Source data
►

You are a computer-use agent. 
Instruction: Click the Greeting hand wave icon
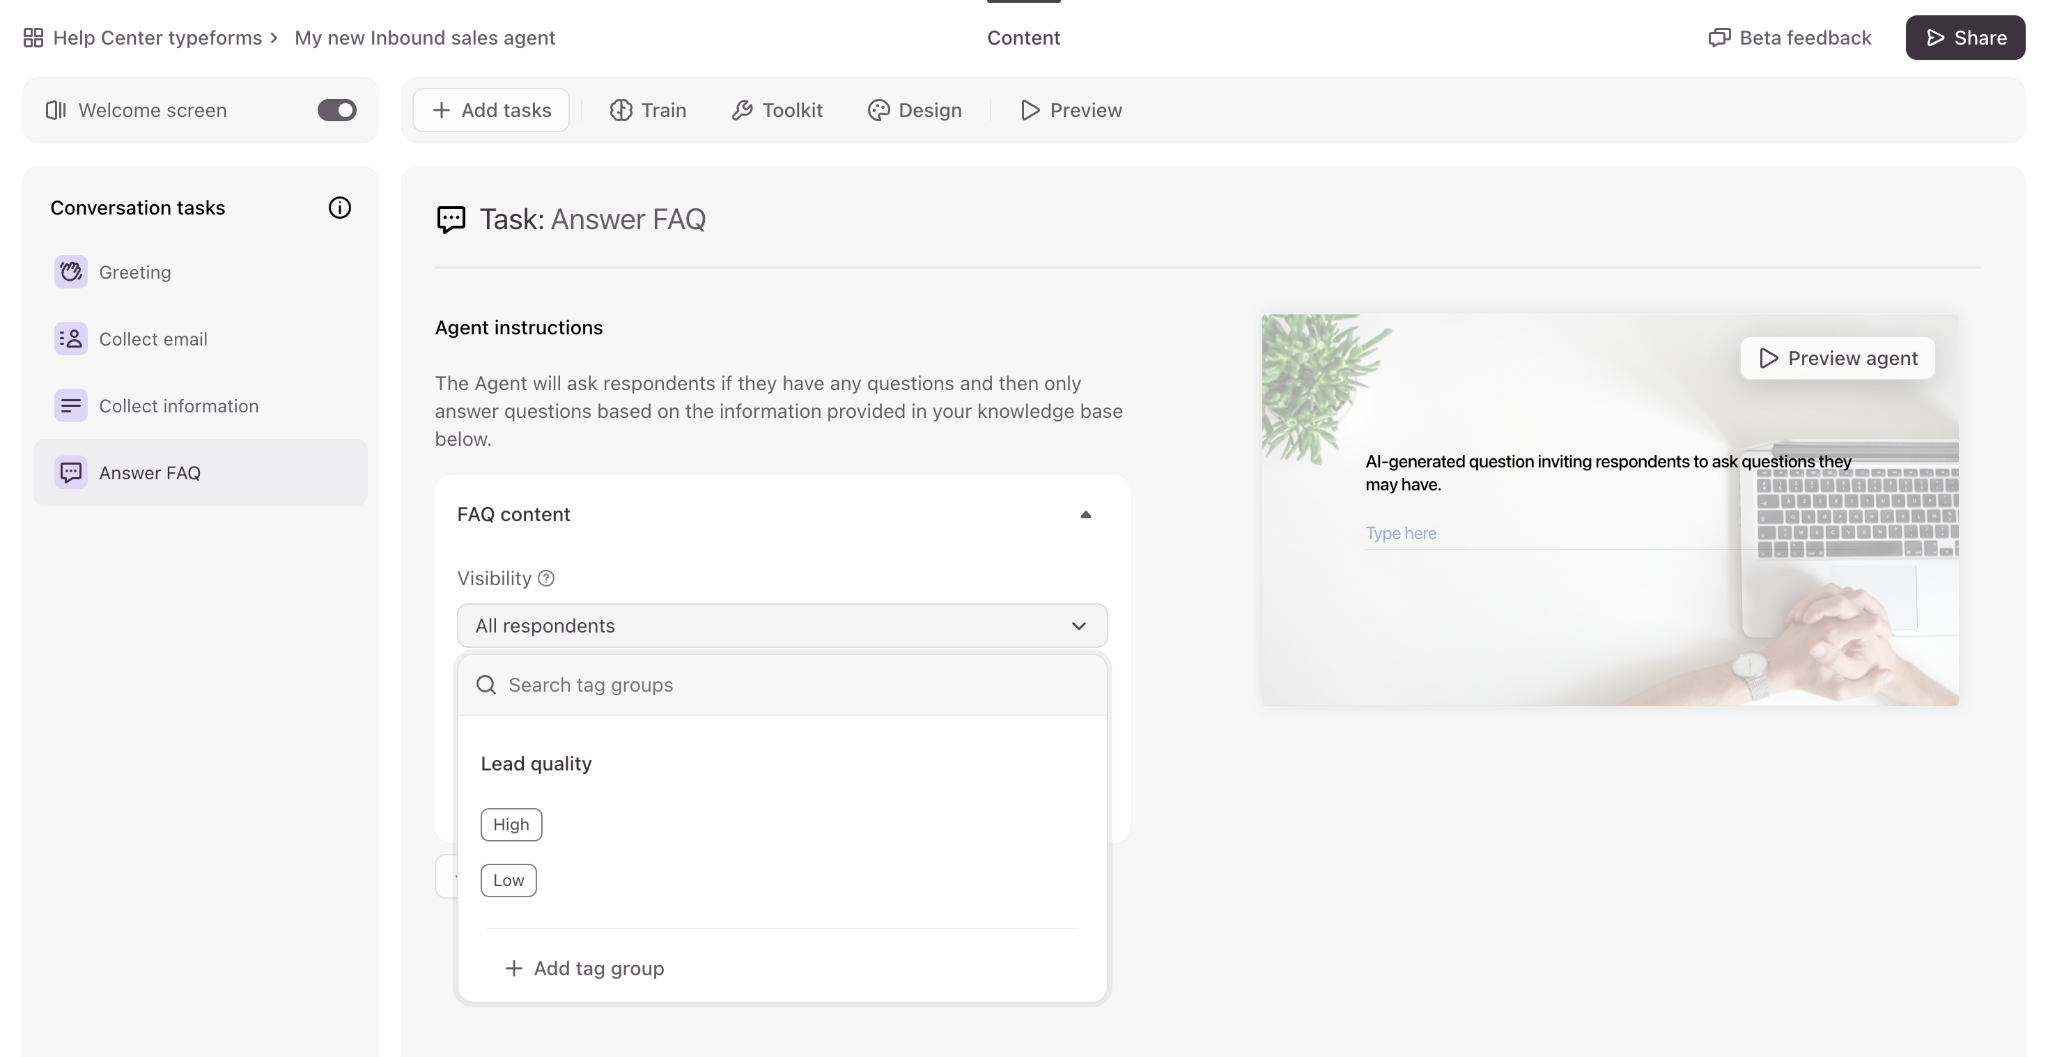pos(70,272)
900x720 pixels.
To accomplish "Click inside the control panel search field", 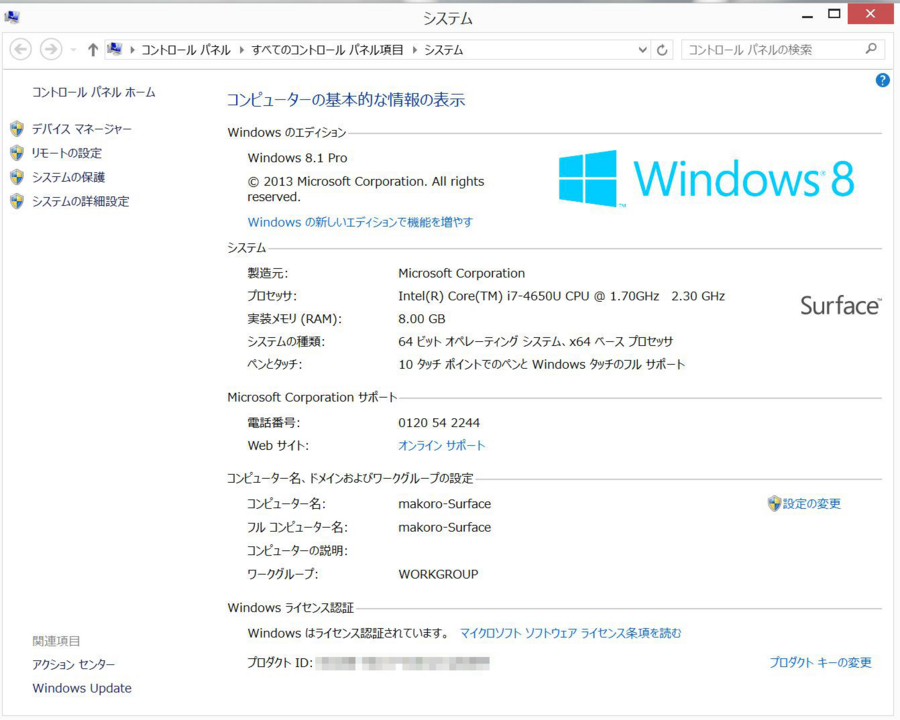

◄

EXERCISE AIM:
Your copy of the records above should be exact and contain no pictures.

RESULT:
You are a computer-use agent. 
Instruction: Click the Greeting hand wave icon
pos(70,272)
900x720 pixels.
To accomplish "Click inside the control panel search field", 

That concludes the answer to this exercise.